The three main loyalist paramilitary organisations in Northern Ireland have issued a declaration denouncing criminality and pledging to make a “meaningful contribution” to improving the lot of their communities.

As part of the initiative, the Ulster Defence Association (UDA), the Ulster Volunteer Force (UVF) and the Red Hand Commando are supporting the formation of a “Loyalist Communities Council” to help deliver the goals.

It will focus on “law abiding responses to criminality”, as well as addressing loyalist “disenfranchisement” from the political process and increasing educational standards in loyalist communities.

“We eschew all violence and criminality,” said the joint declaration. “If there are those who attempt to use current or past associations with our organisations to further criminality they will be disowned and should be aware that they will not be permitted to use the cover of loyalism.”

Tony Blair’s former chief of staff Jonathan Powell and Ukip MLA David McNarry have been involved in efforts to facilitate the loyalist move.

It comes amid a political crisis at Stormont prompted by a police assessment that structures of the Provisional IRA still exist and some of its members were involved in a murder in Belfast.

While the main loyalist paramilitary organisations called a ceasefire over 20 years ago, the outlawed armed groups continue to exist.

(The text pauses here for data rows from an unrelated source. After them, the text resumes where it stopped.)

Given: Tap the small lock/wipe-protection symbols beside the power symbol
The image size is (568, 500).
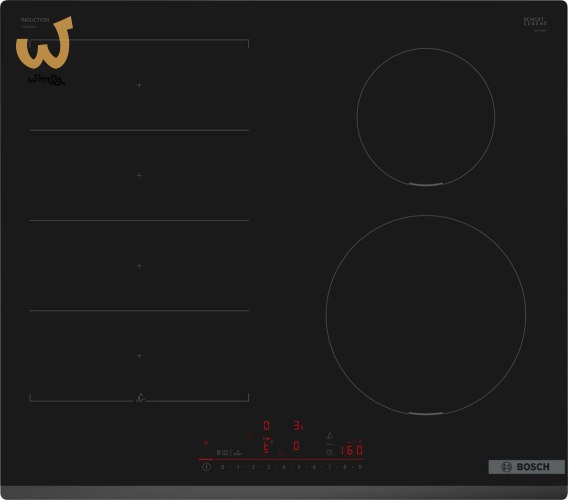Looking at the screenshot, I should [x=229, y=453].
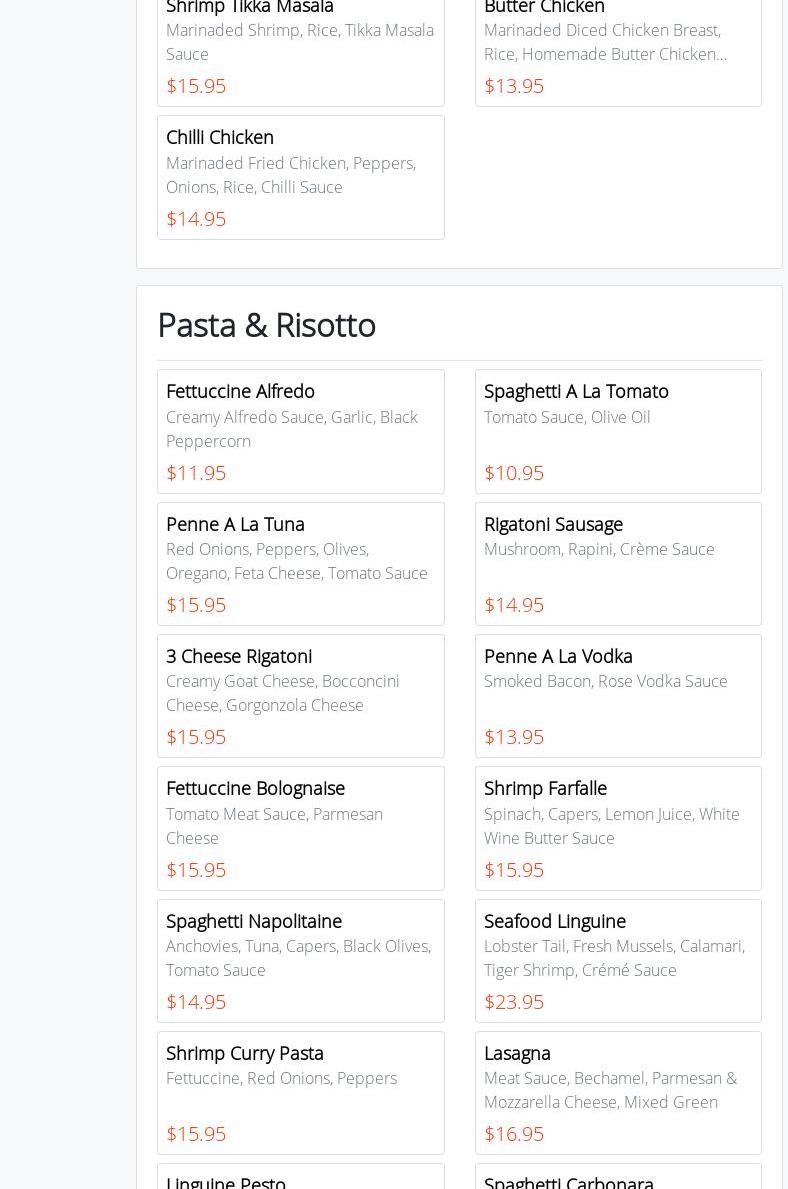This screenshot has width=788, height=1189.
Task: Choose the 3 Cheese Rigatoni card
Action: (300, 696)
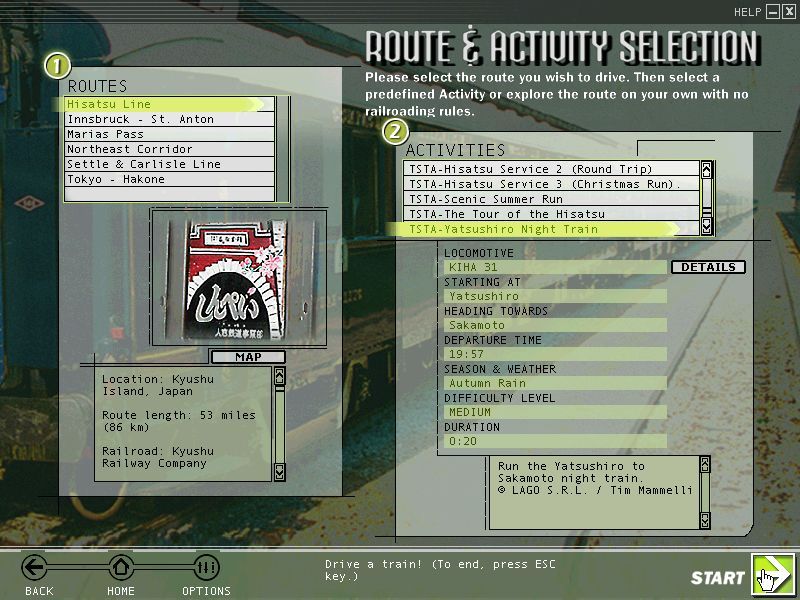Open the route MAP button
The image size is (800, 600).
click(247, 357)
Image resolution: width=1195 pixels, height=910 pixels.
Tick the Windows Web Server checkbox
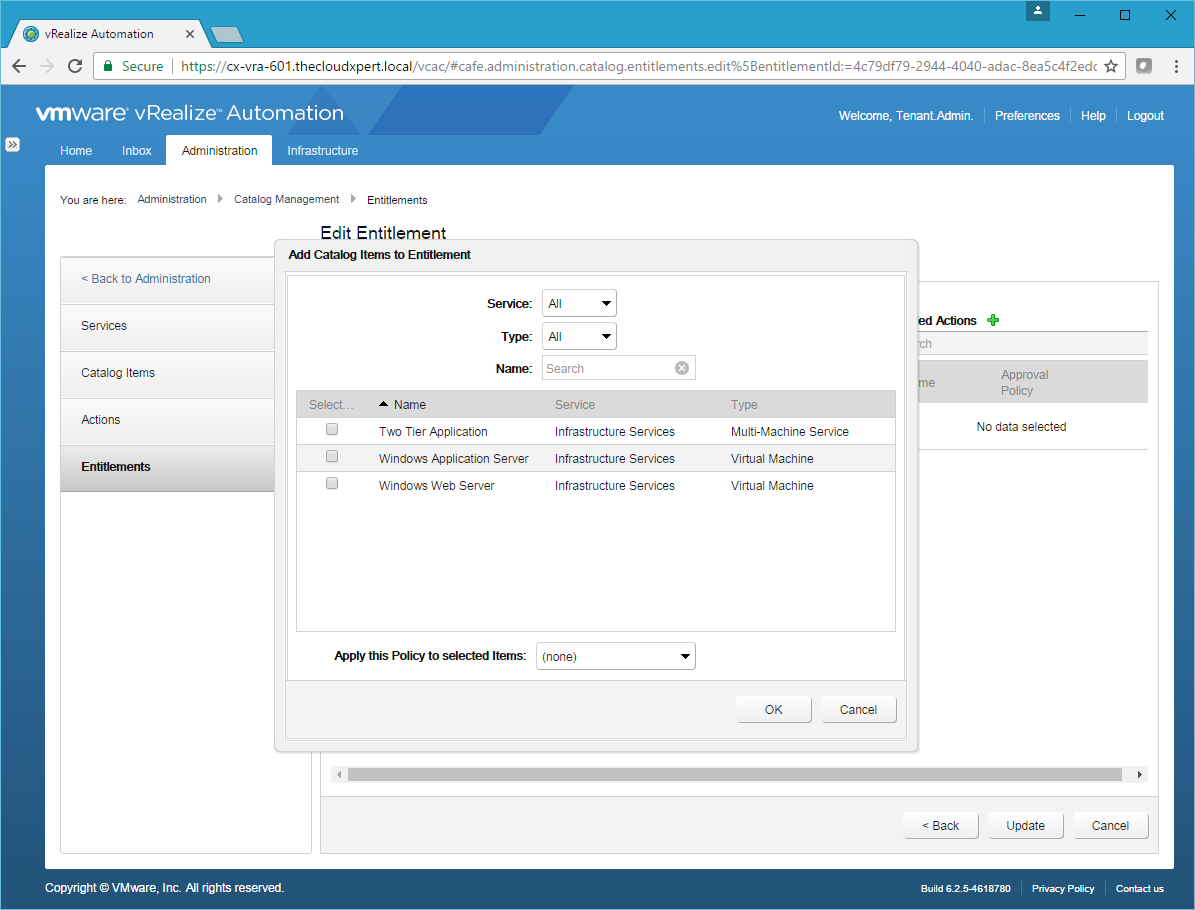coord(332,483)
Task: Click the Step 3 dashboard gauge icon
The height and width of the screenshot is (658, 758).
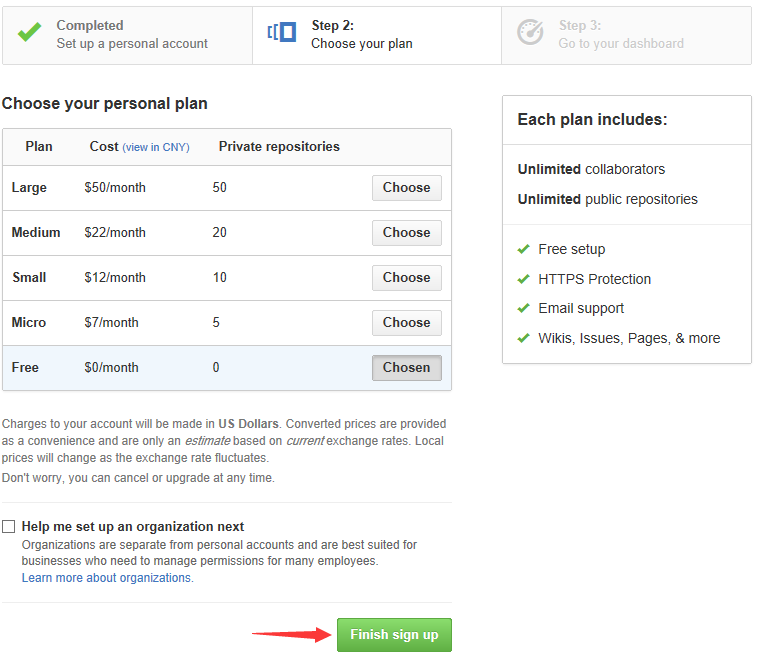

While no longer engaged in direct conflict with republican paramilitaries, feuds and turf wars among rival loyalist factions have led to numerous murders in the intervening decades.

Some paramilitaries have also continued to be involved in criminality, including extortion, racketeering and drug dealing.

The groups have also been blamed for orchestrating serious public disorder amid disputes related to loyal order parades, flags and the arrest of members over historic Troubles crimes.

The declaration was made on the 21st anniversary of the 1994 loyalist ceasefire. Mr Powell played a key role in the peace process negotiations during the time of the historic Good Friday Agreement of 1998.

Since leaving politics he has headed up a negotiation and mediation charity that works in conflict zones around the world.